In what becomes a gripping & unstoppable read, the contents of the trunk become the core of the novel, as Milo's increasing obsession to unravel the life of Max, takes the reader from the glitz & glamour of St Moritz & Monaco, through war-torn Europe, into a seedy post-war London. The novel appears to write itself as the past is graduallly reconstructed through Max's correspondence & diaries. Characters & personalities emerge from torn photographs & letters, live & breathe in their capsules of time, yet the links with the present are never broken.

Milo's own life becomes entwined in the narrative. Echoes of the past resound as Milo attempts to find meaning in his own existence. The layering of past & present is unobtrusively crafted as 'knowing' Max becomes a means for Milo 'finding' himself.

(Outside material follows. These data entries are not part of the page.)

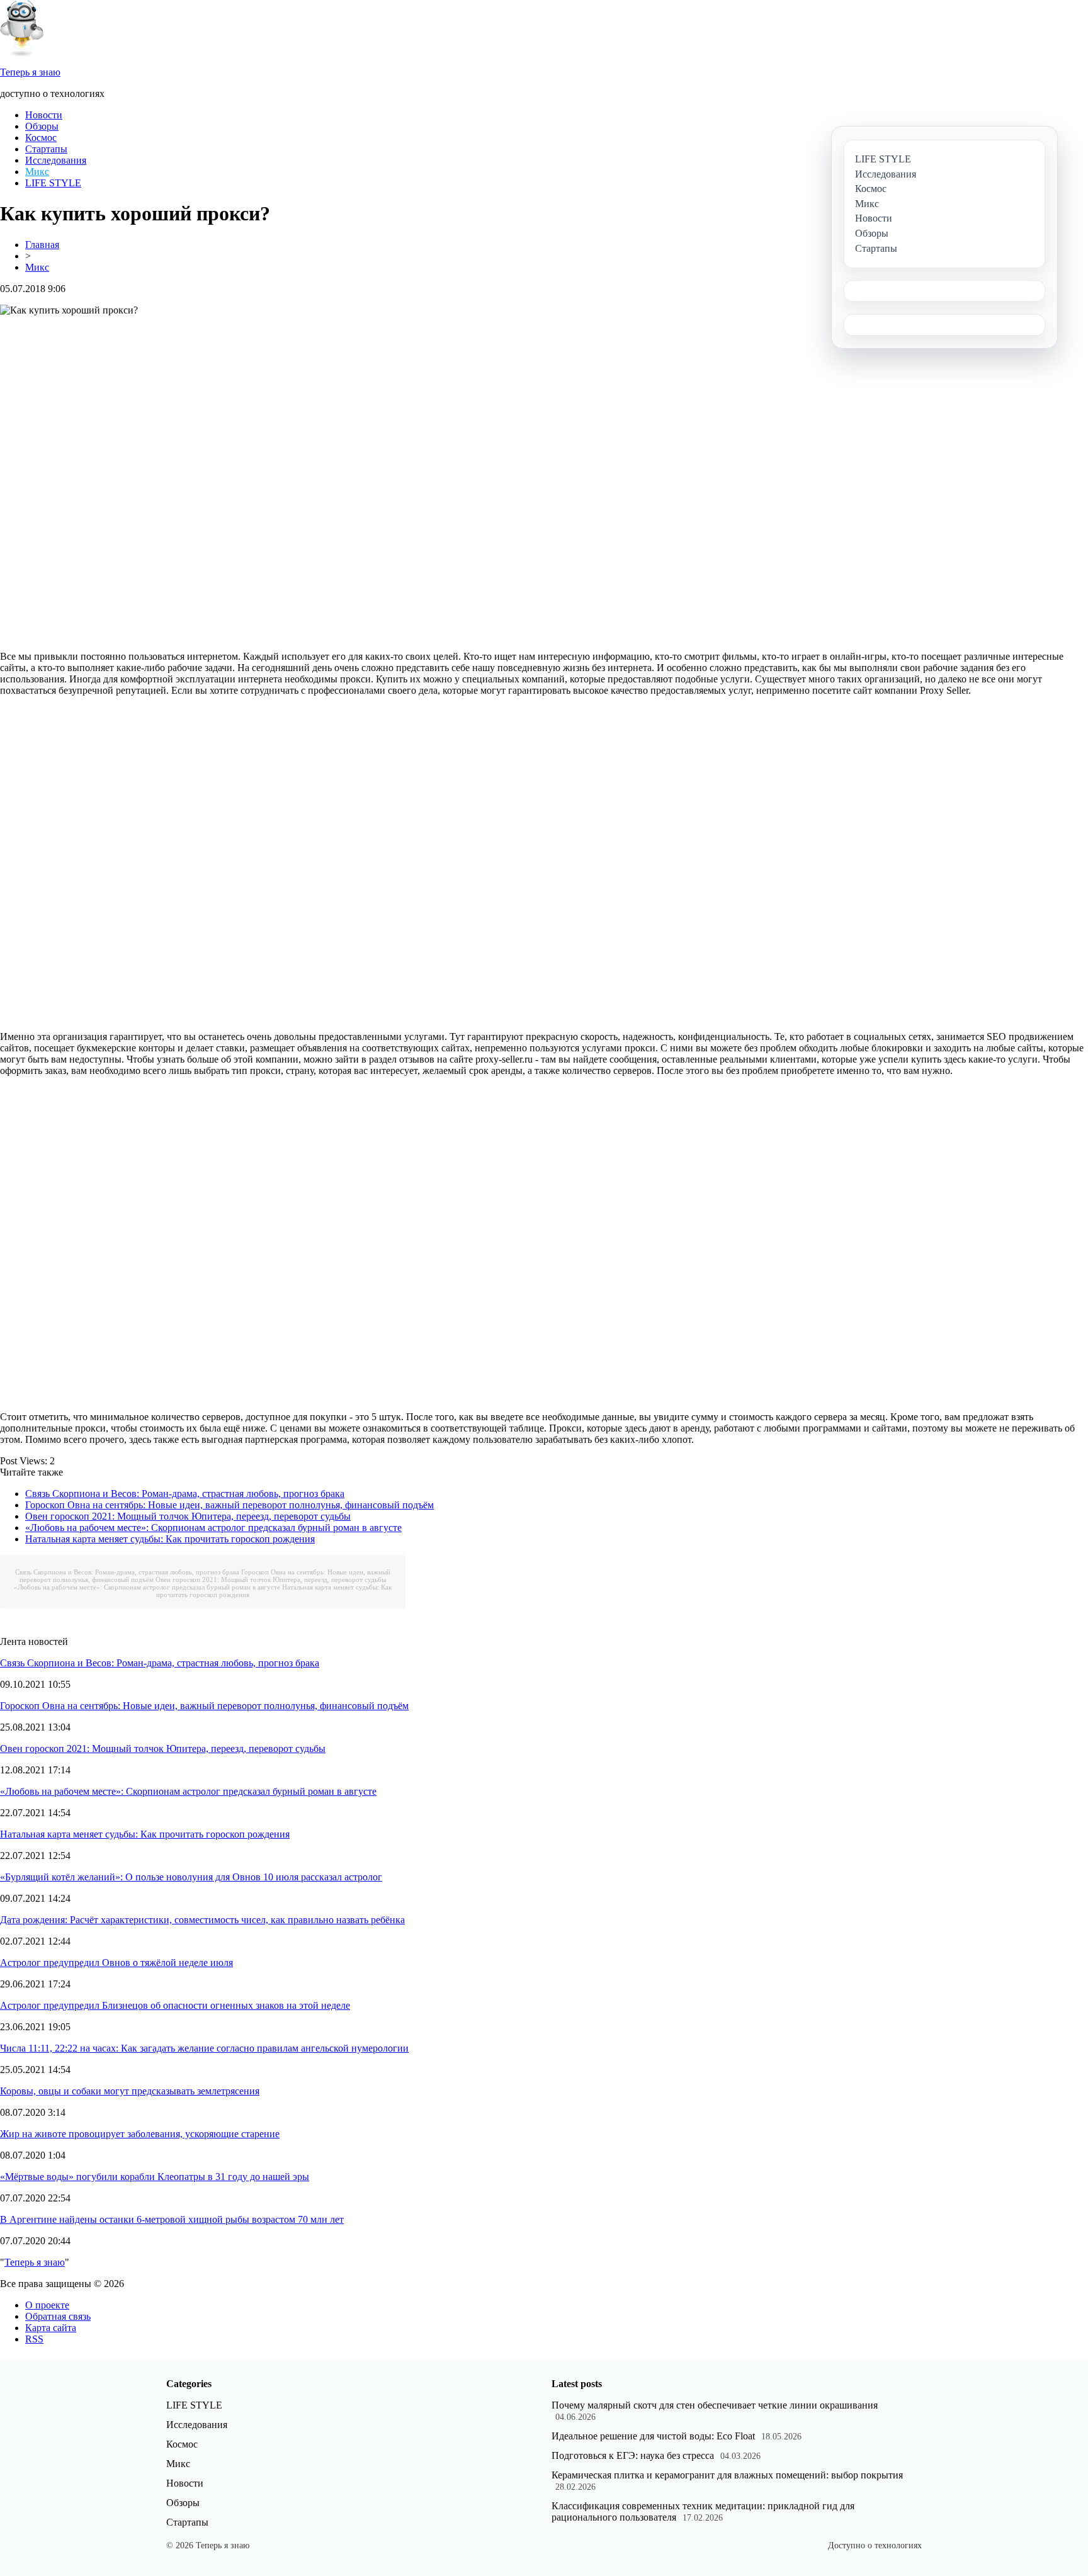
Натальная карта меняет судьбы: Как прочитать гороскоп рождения (170, 1539)
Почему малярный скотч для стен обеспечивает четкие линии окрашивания (715, 2405)
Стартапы (46, 149)
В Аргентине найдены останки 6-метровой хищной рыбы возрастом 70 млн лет (172, 2219)
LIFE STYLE (53, 183)
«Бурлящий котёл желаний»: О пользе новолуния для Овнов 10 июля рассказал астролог (191, 1877)
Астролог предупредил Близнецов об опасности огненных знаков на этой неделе (175, 2005)
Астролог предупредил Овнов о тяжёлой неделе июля (116, 1962)
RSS (34, 2339)
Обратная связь (58, 2316)
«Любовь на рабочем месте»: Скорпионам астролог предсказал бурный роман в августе (213, 1527)
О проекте (47, 2305)
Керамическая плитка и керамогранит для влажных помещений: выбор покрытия (727, 2475)
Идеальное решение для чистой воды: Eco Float (653, 2436)
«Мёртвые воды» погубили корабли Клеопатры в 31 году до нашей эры (154, 2176)
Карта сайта (50, 2327)
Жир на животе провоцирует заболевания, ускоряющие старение (140, 2133)
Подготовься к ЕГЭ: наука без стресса (633, 2455)
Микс (37, 171)
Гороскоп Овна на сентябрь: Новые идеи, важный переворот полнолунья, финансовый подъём (229, 1505)
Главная (42, 244)
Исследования (55, 160)
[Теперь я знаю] (22, 53)
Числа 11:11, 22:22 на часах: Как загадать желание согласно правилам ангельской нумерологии (204, 2048)
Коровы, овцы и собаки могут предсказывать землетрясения (129, 2091)
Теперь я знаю (34, 2262)
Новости (43, 115)
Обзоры (42, 126)
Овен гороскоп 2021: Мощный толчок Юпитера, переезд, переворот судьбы (188, 1516)
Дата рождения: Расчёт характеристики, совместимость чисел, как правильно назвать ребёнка (202, 1919)
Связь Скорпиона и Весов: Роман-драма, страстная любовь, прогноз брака (184, 1493)
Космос (41, 137)
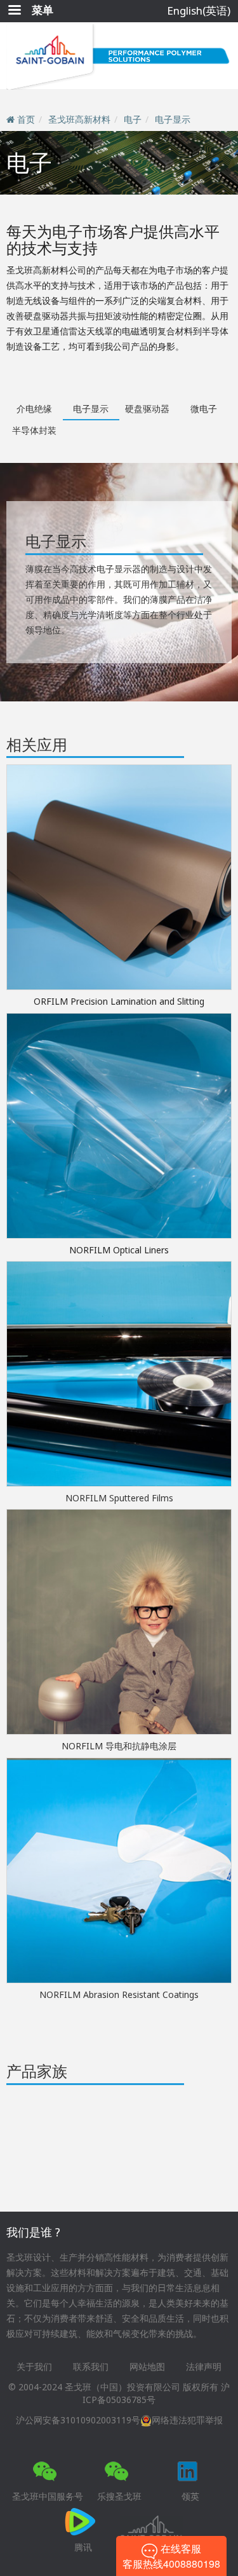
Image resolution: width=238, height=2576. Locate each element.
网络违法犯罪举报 (187, 2420)
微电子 (203, 409)
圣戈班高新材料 (79, 119)
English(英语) (198, 10)
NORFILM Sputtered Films (119, 1498)
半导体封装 (34, 430)
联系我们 (91, 2366)
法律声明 (203, 2366)
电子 (133, 119)
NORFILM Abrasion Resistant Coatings (119, 1994)
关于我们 (34, 2366)
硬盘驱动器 (147, 409)
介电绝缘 (34, 409)
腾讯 (83, 2547)
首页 (26, 119)
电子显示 (172, 119)
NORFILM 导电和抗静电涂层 (119, 1746)
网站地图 (147, 2366)
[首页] (119, 56)
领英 (190, 2496)
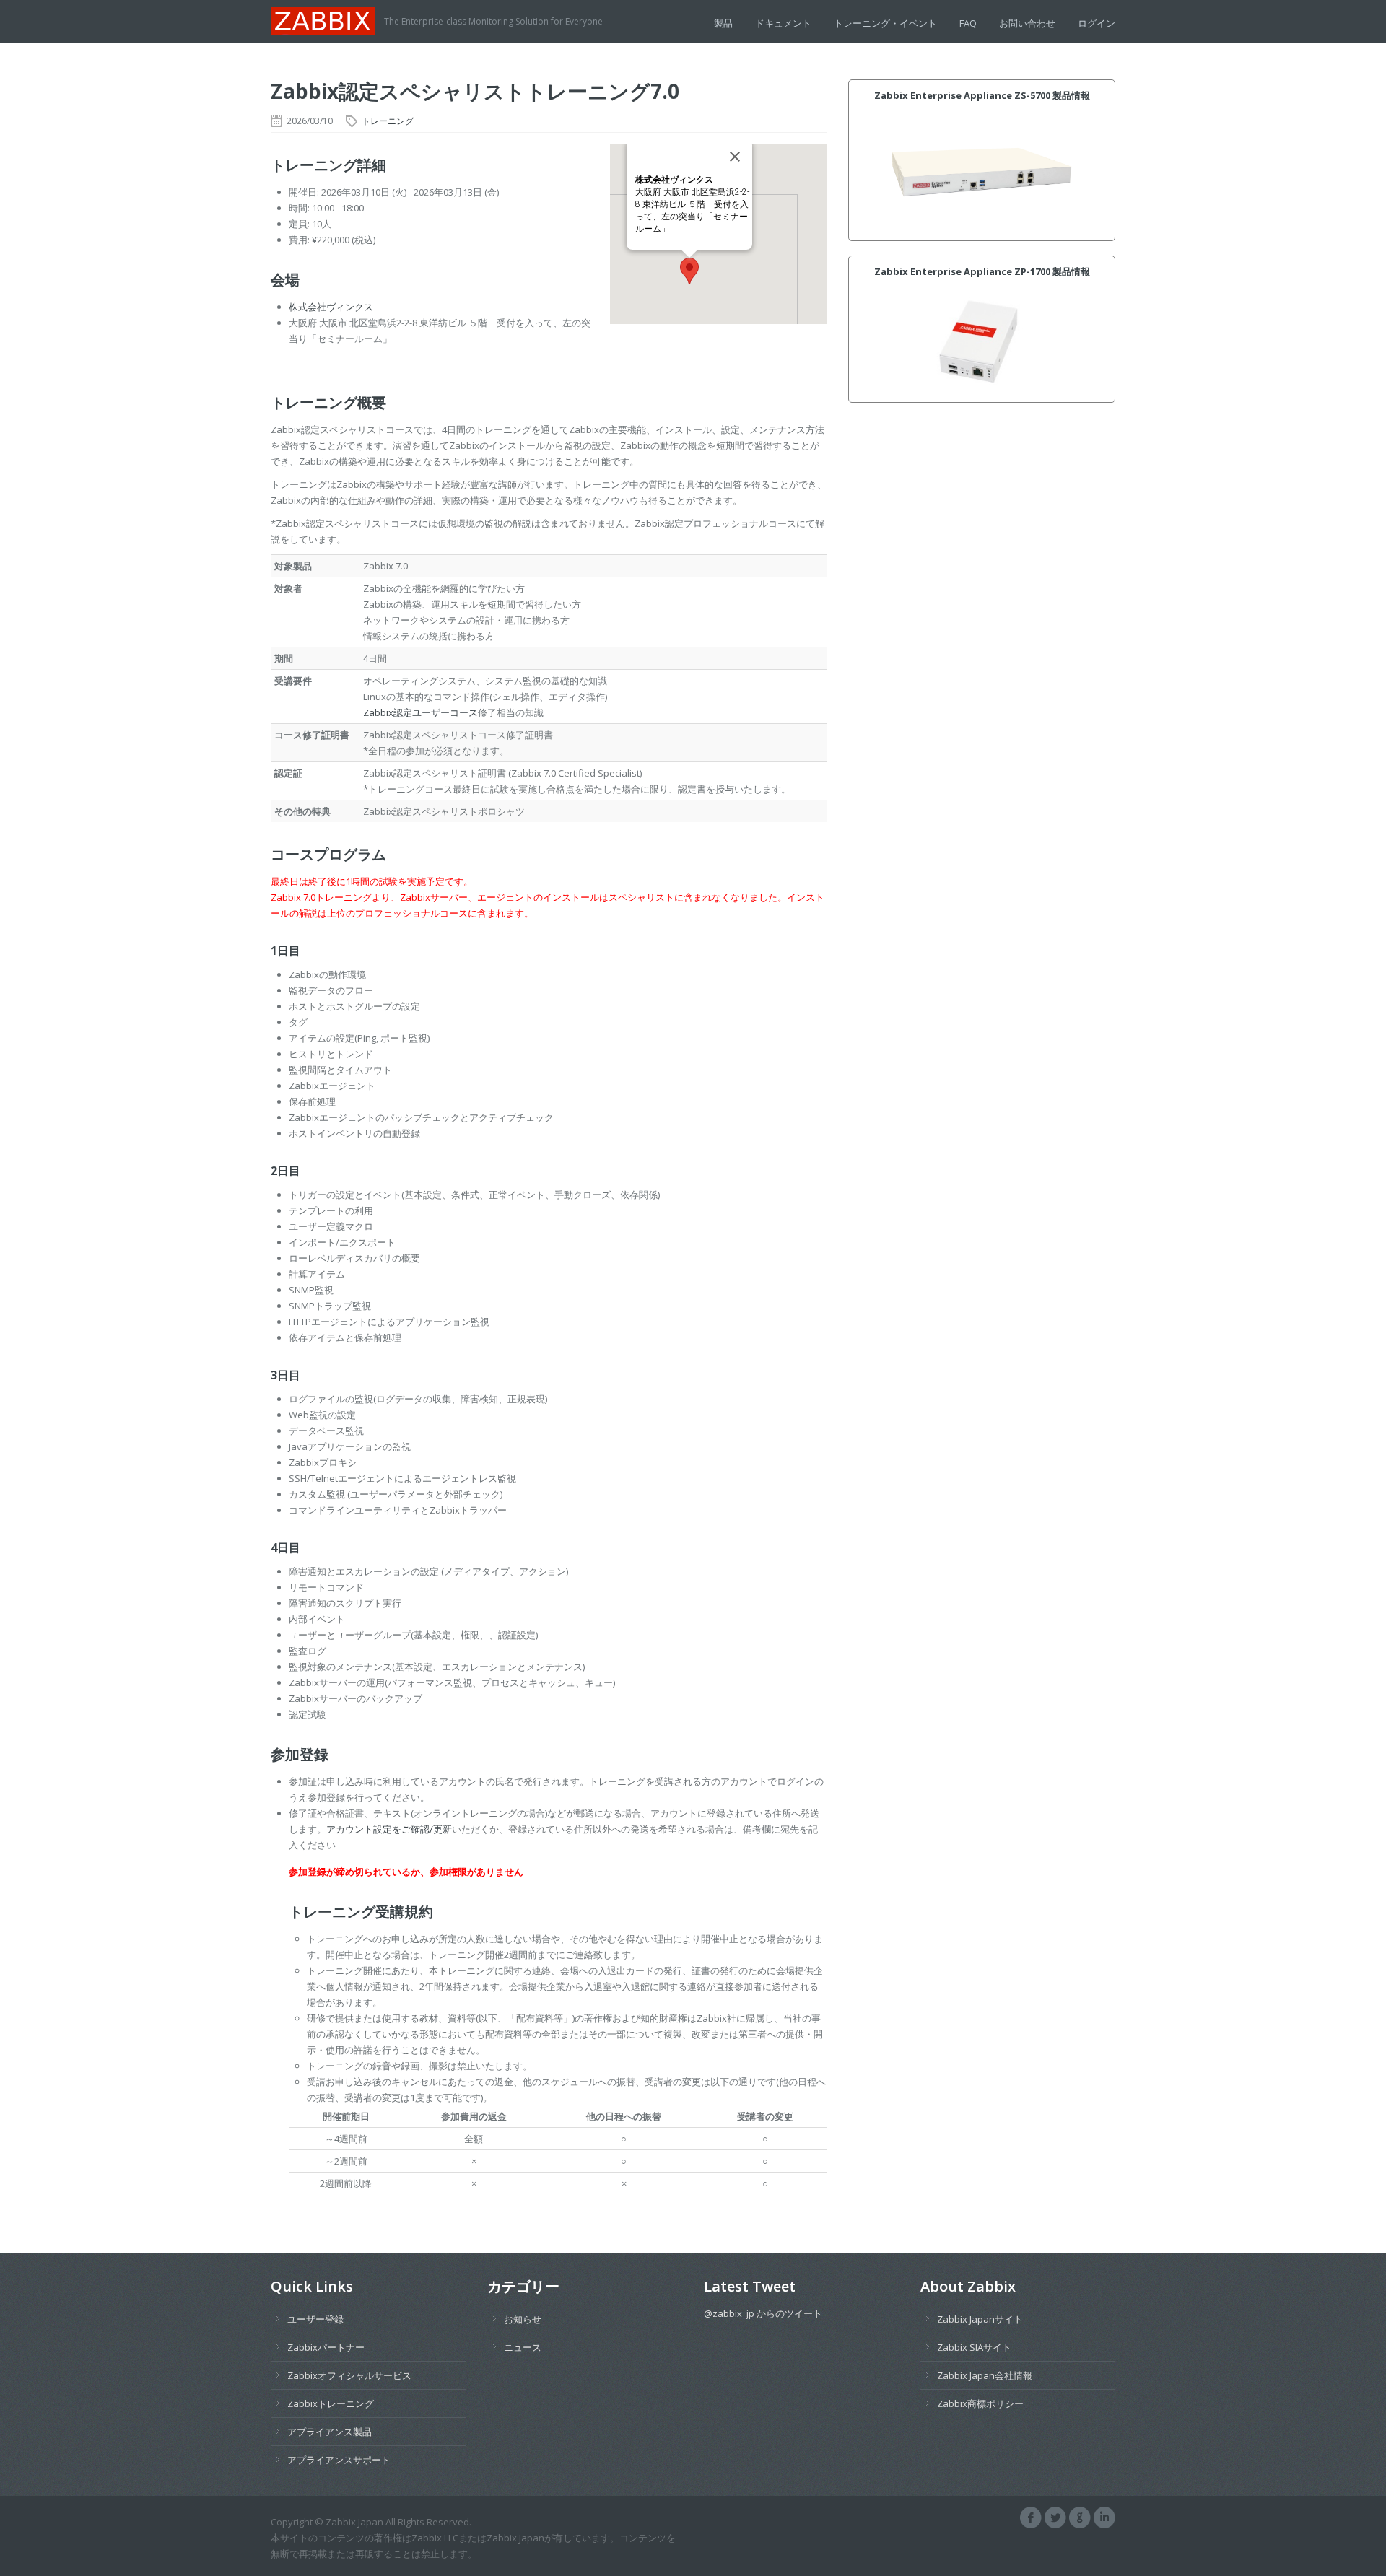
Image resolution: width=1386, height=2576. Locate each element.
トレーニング (388, 121)
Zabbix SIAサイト (974, 2347)
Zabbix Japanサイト (980, 2319)
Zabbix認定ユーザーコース (420, 712)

Long has done his research in setting incident & narrative with care to detail of time & place. There are no apparent anachronisms in this multi-layerd novel,.....an obvious pitfalll for a less accomplished author. The design of the bookjacket is worthy of praise too, reflecting in its juxtapositions of mementos & images how the past is only partiallly recallled...much remains hidden, one of the themes of this splendid novel.


Enthralling and satisfying story. - By: , 29 Jan 2000
I love it. I felt an immediate connection with the central character, Miles, also with his childhood experience of the fifties. In particular, I love the way there is a sense of things both unwinding & winding up at the same time. it is very satisfying at the end when it alll ties up.